*** Document extract Section Begins ***
Now, most of you might be sitting there thinking, That’s appalling! How can someone have constantly been in a relationship since they were fifteen-years-old and never have been single in all that time? It’s just plain sad! You’ve clearly never lived! Well, first let me say that it hasn’t been the same relationship since I was fifteen (not that there’s anything wrong with that!) and secondly, I haven’t led the sheltered and unexamined life you may now be imagining. I’ve travelled extensively, lived overseas and in various share houses, had a wide range of friendships from different walks of life and my working life has certainly never been dull or routine. But there’s still that one thing niggling away at me – the knowledge that I’ve never been single.
Is this really a big deal, I ask myself? To never have had a one-night stand, never gone on a string of dates and never had a threesome – three things way up there on every modern woman’s bucket list.
Having a one-night stand would be exciting though, wouldn’t it, I think to myself? I mean, imagine (well most of you might not have to) going to a nightclub, spotting a gorgeous stranger, flirting with him all night across the room with your eyes until he makes his move. He comes over, you start chatting and go back to his place and the next thing your know you’re kissing, there’s arms and legs and groping and you’re in his bed having wild passionate animalistic sex where you scream things that you would never have believed possible…and then, in the middle of the night while he’s still sleeping, you get up and leave. You don’t leave a note or your name and number. You’ll never see this person again, you just leave.
I always think of that “Heart” song, “All I wanna do is make love to you”. She picks up guy, they don’t speak, she shags his brains out and sneaks out before morning, has a baby, never sees him again, runs into him at the post office a few years later (which is, admittedly, a bit awkward) and then just carries on with her life. You might feel slightly jibbed if you were him of course, but from her perspective, all good!
I’d imagine there would be some downsides to having a one-night stand though, like what if you’re someone like me who can’t really hold their alcohol and you get drunk too quickly and suddenly realise you need to throw up? It’s bad enough in front of people you know, but imagine making those loud vomiting noises in a complete stranger’s bathroom when you’ve tried so hard all night to keep up the illusion that you’re some sexy mysterious goddess, and there you are sounding like some giant retching alien with yellow and orange globs dribbling down your chin in a total stranger’s ensuite.
*** Document extract Section Ends ***
*** Record excerpts Section Begins ***
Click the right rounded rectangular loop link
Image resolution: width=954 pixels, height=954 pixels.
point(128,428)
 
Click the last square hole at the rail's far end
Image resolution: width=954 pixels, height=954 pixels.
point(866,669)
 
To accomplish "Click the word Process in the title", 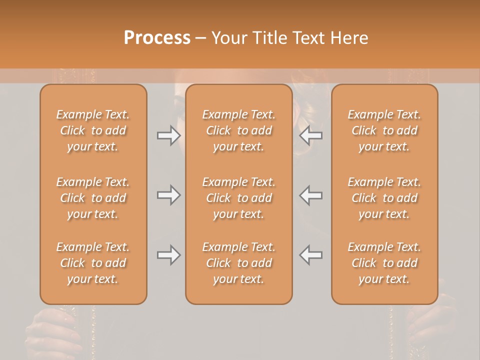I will point(157,38).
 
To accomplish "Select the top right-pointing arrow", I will point(168,136).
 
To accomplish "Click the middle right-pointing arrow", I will point(168,195).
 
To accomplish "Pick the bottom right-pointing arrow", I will point(168,255).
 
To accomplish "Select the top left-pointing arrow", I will point(311,136).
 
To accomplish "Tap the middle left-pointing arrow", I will point(311,195).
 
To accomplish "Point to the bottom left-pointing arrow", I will point(311,255).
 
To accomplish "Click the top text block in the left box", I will point(93,130).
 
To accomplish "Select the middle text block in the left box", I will point(93,198).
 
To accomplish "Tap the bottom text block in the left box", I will point(93,263).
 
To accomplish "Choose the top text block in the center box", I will point(238,130).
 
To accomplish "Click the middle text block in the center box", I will point(238,198).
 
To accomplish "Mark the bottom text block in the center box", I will point(238,263).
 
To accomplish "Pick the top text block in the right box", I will point(384,130).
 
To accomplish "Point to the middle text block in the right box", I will point(384,198).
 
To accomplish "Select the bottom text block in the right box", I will point(384,263).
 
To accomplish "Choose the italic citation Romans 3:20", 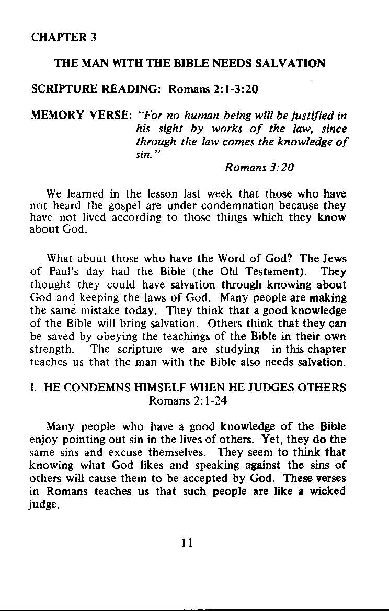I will (259, 167).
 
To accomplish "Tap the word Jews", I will (334, 258).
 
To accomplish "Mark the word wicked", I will (326, 491).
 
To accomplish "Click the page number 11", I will (188, 543).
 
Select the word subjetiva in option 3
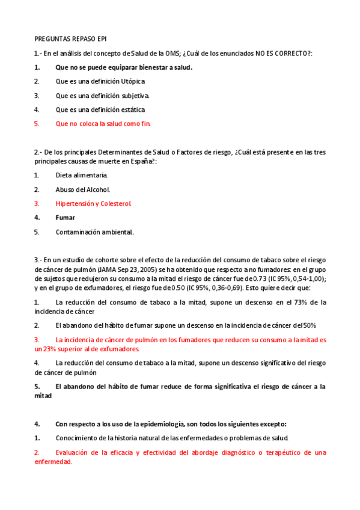(x=136, y=96)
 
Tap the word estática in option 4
(x=133, y=109)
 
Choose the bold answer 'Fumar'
(x=65, y=218)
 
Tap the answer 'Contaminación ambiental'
(x=94, y=232)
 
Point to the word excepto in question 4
(x=273, y=423)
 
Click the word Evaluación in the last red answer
(x=75, y=452)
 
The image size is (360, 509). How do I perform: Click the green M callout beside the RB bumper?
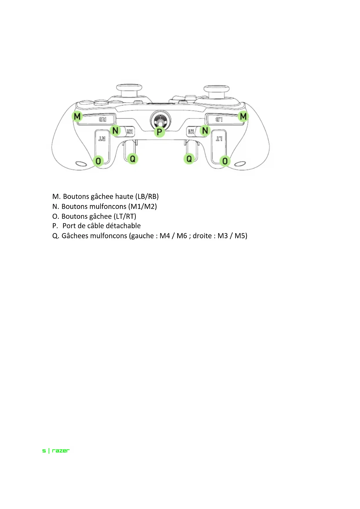(77, 117)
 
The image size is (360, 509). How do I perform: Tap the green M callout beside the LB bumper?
(243, 117)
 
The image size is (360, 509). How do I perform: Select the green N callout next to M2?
(115, 131)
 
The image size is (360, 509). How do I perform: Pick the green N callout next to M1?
(205, 131)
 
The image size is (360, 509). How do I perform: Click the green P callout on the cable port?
(159, 132)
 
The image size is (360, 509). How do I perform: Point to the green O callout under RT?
(98, 161)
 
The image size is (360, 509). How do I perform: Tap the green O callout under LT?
(225, 161)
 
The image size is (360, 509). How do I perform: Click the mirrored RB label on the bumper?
(103, 119)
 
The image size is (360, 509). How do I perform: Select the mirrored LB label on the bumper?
(219, 119)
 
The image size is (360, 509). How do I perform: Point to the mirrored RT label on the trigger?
(102, 139)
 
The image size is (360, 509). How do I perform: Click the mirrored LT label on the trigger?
(219, 139)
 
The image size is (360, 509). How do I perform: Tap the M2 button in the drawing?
(130, 131)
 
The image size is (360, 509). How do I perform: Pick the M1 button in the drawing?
(191, 131)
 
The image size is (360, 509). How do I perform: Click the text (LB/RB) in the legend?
(147, 196)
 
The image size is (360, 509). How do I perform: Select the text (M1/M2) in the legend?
(142, 206)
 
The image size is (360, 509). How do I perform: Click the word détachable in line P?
(123, 226)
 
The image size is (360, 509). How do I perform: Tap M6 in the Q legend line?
(182, 236)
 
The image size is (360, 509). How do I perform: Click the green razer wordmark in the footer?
(61, 451)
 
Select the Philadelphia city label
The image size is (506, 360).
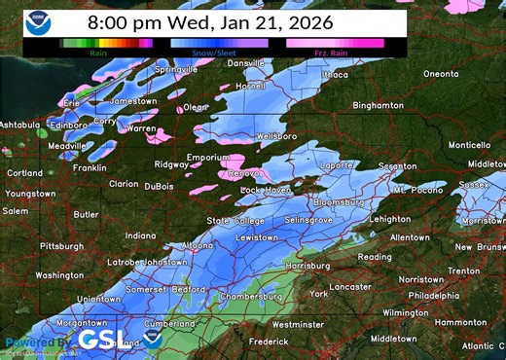point(433,295)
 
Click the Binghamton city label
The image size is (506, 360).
point(378,105)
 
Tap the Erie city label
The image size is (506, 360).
point(71,102)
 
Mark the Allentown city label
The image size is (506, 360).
point(409,236)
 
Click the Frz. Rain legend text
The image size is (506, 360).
point(334,52)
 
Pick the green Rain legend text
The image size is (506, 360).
point(98,52)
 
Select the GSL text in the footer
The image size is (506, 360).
point(102,339)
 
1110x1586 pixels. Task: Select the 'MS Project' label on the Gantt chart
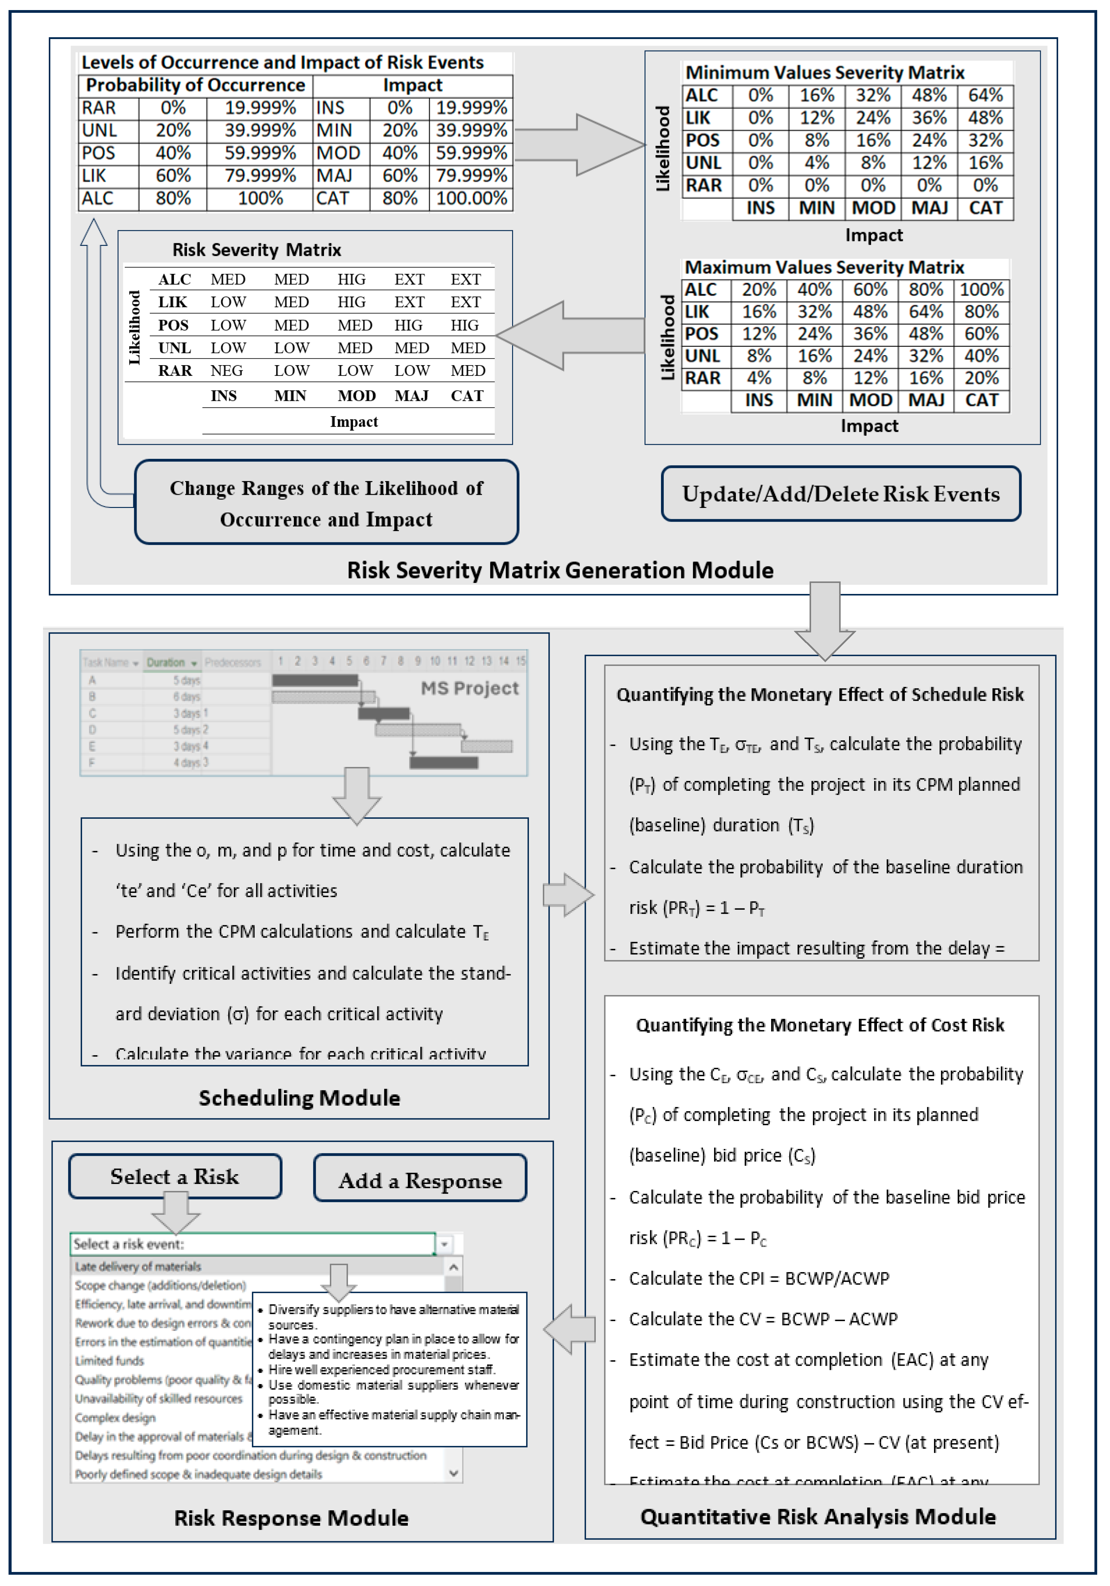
*** Record excerpts Section Ends ***
** Task item **
Decide whether each of the following statements agrees with the essay about never having been single, answering yes or no and quoting the deciding words from the text. 1. The writer has been in the same relationship since age fifteen. 2. The writer has lived overseas. 3. In the song the writer describes, the woman later runs into the man at the post office.

** Answer to the problem **
1. No: "it hasn’t been the same relationship since I was fifteen"
2. Yes: "lived overseas"
3. Yes: "runs into him at the post office a few years later"